Countywide transportation agency created

Submitted By ACTIA and ACCMA

At a joint board meeting on June 24, the Alameda County Transportation Improvement Authority (ACTIA) and the Alameda County Congestion Management Agency (ACCMA) gave final approval to a Joint Powers Agreement (JPA) which creates a new countywide transportation agency, the Alameda County Transportation Commission (Alameda CTC). The JPA had previously been approved by the County's 14 cities, the County Board of Supervisors, AC Transit and BART.

Approval of the JPA completes the first step in merging the two agencies into a single entity to eliminate redundancies and create efficiencies in planning and project delivery and to streamline legislative, policy and funding strategies. The merger will take place according to a specific schedule. Until all merger actions are complete, a 22-member Board, with representation from all Alameda County cities, the County, AC Transit and BART, will act on behalf of ACTIA, ACCMA, and the Alameda CTC.

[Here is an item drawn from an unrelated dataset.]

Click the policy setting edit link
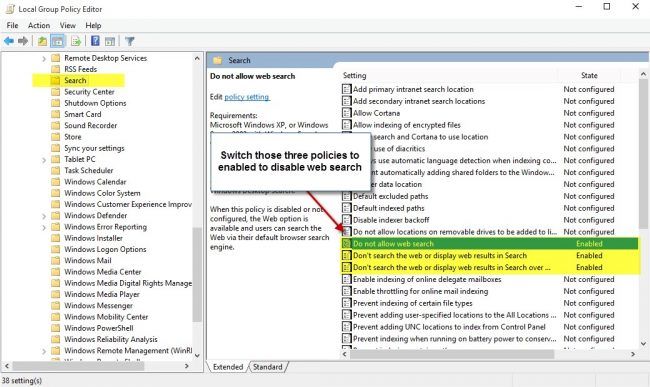 click(247, 97)
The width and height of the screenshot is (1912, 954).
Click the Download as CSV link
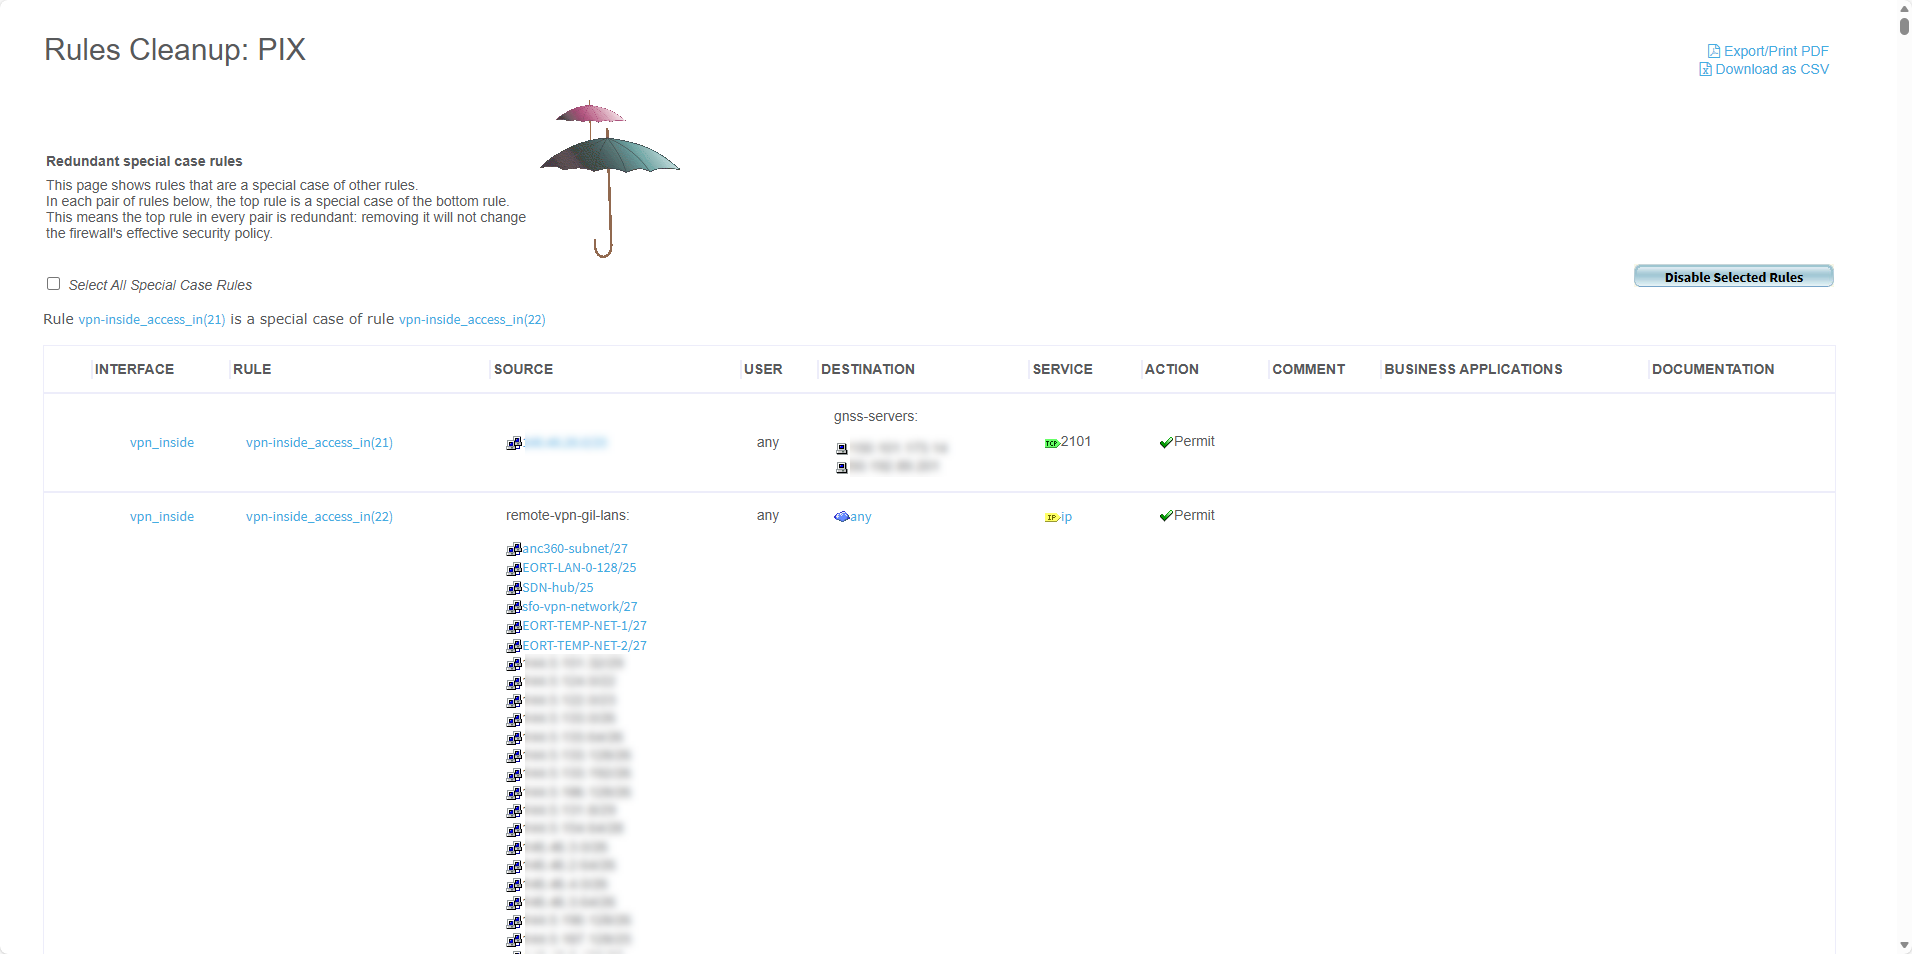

"This action creates a unified voice for Alameda County transportation by streamlining administration, planning, funding and delivery of projects and programs, providing a positive economic benefit for the residents, businesses and other governmental agencies in Alameda County," commented Union City's Mayor Mark Green, Chair of both ACTIA and ACCMA.

The Alameda CTC Board (and the separate Boards of ACTIA and CMA for a period of time until all merger activities are finalized) is composed of:

¥ Each member of the Alameda County Board of Supervisors;
¥ One member from each of the 14 cities (Oakland has two representatives); and
¥ One BART representative and one AC Transit representative.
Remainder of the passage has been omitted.